Extract to read
▬▬▬
# Have I correctly specified my model in lmer?

I have scoured lots of help sites and am still confused about how to specify more complicated nested terms in a mixed model as well. I am also confused as the use of : and / and | in specifying interactions and nesting with random factors using lmer() in the lme4 package in R.

For the purpose of this question, let's assume I have accurately portrayed my data with this standard statistical model: $$Y_{ijk} = u + \text{station}_i + \text{tow}_{j(i)} + \text{day}_k + (\text{station}\times \text{day})_{ik} + (\text{tow}\times\text{day})_{j(i)k}$$ station is fixed, tow and day are random. Tow is (implicitly) nested within station.

In other words, I'm hoping that my model includes Station(i,fixed), Tow(j,random,implicitly nested within Station), Day(k,random), and interaction between Tow and Day, and the interaction between Day and Station. I have consulted with a statistician to create my model and at this time believe it to be representative of my data, but will also add in a description of my data for those who are interested at the bottom of my post so as not to clutter.

So far what I've been able to piece together is the following in lmer:

lmer(y ~ station + (1|station:tow) + (1|Day) + (1|station:day) + (1|tow:day),
data=my.data)


Does this accurately depict my statistical model? Any suggestions for how to improve my code if it does not read correctly?

I've bolded the specific terms I'm having difficulty specifying in my lmer formula

#1. tow nested within station when tow is random and station is fixed
I'm confused, however about differentiating between nested and interaction terms that are random using : and / . In my above example, I have (1|station:tow) in which I'm hoping reads tow nested within station. I've read conflicting comments on various sites whether or not I should be using : or / here within the random (1|...) format of lmer.

#2. The interaction between station and day when station is fixed and day is random
I then have (1|station:day) but this time I'm hoping it reads the interaction between station and day. It seems like I could use station*day to account for the individual effects of station and day as well as their interaction (rather than including each of the three terms separately as I do above), but I don't see how to specify this when one is fixed and the other is random. Would station*(1|day) do that?

#3. The interaction between tow and day (both random) when tow is nested in station (fixed) Then lastly, I have (1|tow:day) which I'm hoping reads the interaction of tow and day, but I'm wondering if I need to specify again that tow is nested (implicitly) in station?
▬▬▬
Written request 1
Could you retype the listing from its start through the line containing "pyautogui.click(x=660, y=1100)"?
▬▬▬
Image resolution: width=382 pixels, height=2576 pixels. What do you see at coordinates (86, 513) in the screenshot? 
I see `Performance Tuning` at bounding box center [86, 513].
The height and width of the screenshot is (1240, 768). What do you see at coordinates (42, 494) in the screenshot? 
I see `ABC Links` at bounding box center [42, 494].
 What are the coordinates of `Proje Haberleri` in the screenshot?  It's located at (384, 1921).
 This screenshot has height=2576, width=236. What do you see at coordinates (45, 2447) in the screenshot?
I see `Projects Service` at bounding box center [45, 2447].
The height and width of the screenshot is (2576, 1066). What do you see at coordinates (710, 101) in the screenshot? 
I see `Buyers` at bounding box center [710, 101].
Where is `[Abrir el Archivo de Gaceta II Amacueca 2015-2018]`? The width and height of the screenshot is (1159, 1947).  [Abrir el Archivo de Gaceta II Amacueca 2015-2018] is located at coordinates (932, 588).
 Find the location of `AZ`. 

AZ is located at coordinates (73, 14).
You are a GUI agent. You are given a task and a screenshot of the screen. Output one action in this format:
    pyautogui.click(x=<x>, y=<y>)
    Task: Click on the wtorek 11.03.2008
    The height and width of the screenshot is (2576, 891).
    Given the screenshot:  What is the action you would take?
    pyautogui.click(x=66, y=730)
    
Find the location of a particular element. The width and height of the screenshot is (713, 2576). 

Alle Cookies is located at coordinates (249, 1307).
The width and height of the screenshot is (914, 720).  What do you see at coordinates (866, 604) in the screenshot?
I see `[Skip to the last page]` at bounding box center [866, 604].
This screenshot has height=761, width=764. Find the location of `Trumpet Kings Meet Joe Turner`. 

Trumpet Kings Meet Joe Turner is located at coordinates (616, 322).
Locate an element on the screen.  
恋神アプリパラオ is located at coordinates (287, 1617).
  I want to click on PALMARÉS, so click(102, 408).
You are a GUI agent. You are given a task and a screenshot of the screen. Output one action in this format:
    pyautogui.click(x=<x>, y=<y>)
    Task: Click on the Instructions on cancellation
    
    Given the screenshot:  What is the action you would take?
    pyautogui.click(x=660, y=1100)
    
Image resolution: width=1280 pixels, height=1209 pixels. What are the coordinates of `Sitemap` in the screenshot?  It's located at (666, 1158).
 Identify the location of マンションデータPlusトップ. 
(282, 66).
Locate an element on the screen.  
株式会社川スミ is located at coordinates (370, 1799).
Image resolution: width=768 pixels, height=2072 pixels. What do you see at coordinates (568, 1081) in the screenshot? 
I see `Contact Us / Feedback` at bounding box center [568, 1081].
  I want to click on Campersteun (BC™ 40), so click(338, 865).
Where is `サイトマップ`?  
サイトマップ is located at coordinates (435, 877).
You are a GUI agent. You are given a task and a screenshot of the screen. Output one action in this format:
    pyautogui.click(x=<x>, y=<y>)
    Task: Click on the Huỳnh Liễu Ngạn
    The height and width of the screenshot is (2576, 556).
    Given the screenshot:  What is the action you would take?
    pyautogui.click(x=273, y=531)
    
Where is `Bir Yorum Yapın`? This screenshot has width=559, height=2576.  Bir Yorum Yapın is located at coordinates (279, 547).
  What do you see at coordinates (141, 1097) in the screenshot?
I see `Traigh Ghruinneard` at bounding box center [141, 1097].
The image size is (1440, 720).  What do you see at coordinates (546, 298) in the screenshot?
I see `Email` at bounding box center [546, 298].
▬▬▬
Written request 2
Can you extend the post about specifying nested and random terms in lmer, picking up after its final sentence?

Written answer 1
Image resolution: width=382 pixels, height=2576 pixels. What do you see at coordinates (86, 513) in the screenshot? 
I see `Performance Tuning` at bounding box center [86, 513].
The height and width of the screenshot is (1240, 768). What do you see at coordinates (42, 494) in the screenshot? 
I see `ABC Links` at bounding box center [42, 494].
 What are the coordinates of `Proje Haberleri` in the screenshot?  It's located at (384, 1921).
 This screenshot has height=2576, width=236. What do you see at coordinates (45, 2447) in the screenshot?
I see `Projects Service` at bounding box center [45, 2447].
The height and width of the screenshot is (2576, 1066). What do you see at coordinates (710, 101) in the screenshot? 
I see `Buyers` at bounding box center [710, 101].
Where is `[Abrir el Archivo de Gaceta II Amacueca 2015-2018]`? The width and height of the screenshot is (1159, 1947).  [Abrir el Archivo de Gaceta II Amacueca 2015-2018] is located at coordinates (932, 588).
 Find the location of `AZ`. 

AZ is located at coordinates (73, 14).
You are a GUI agent. You are given a task and a screenshot of the screen. Output one action in this format:
    pyautogui.click(x=<x>, y=<y>)
    Task: Click on the wtorek 11.03.2008
    The height and width of the screenshot is (2576, 891).
    Given the screenshot:  What is the action you would take?
    pyautogui.click(x=66, y=730)
    
Find the location of a particular element. The width and height of the screenshot is (713, 2576). 

Alle Cookies is located at coordinates (249, 1307).
The width and height of the screenshot is (914, 720).  What do you see at coordinates (866, 604) in the screenshot?
I see `[Skip to the last page]` at bounding box center [866, 604].
This screenshot has height=761, width=764. Find the location of `Trumpet Kings Meet Joe Turner`. 

Trumpet Kings Meet Joe Turner is located at coordinates (616, 322).
Locate an element on the screen.  
恋神アプリパラオ is located at coordinates (287, 1617).
  I want to click on PALMARÉS, so click(102, 408).
You are a GUI agent. You are given a task and a screenshot of the screen. Output one action in this format:
    pyautogui.click(x=<x>, y=<y>)
    Task: Click on the Instructions on cancellation
    
    Given the screenshot:  What is the action you would take?
    pyautogui.click(x=660, y=1100)

Written answer 2
I am new to both R and lmer and statistical modeling and greatly appreciate the trouble of thorough explanations in any responses to my questions if possible.

More details on my data: I am asking whether concentrations of plankton vary across a physical front in the nearshore ocean. I have three stations, inshore, within, and offshore of this front. Station is thus fixed. At each station, I take three replicate plankton tows (from which I sort, count, and get a concentration in terms of # of bugs per meter cubed of water). Tow is random: in three tows I hope to account for the general variability in plankton at that particular station. Tow is intrinsically nested in station as each tow does not have a unique ID (123,123,123 is the ID for tows at each station). I then did this on multiple, independent days with a new front that had formed. I think I can think of Day as a blocking factor? Day is random as repeating this on multiple independent front days is attempting to capture variability from day to day and be representative of all days where this front is present. I want to know about the interaction terms to see if Tows change in variability from day to day and if stations always yield similar data or does it depend on the day?

Again, thank you for your time and help, I appreciate it!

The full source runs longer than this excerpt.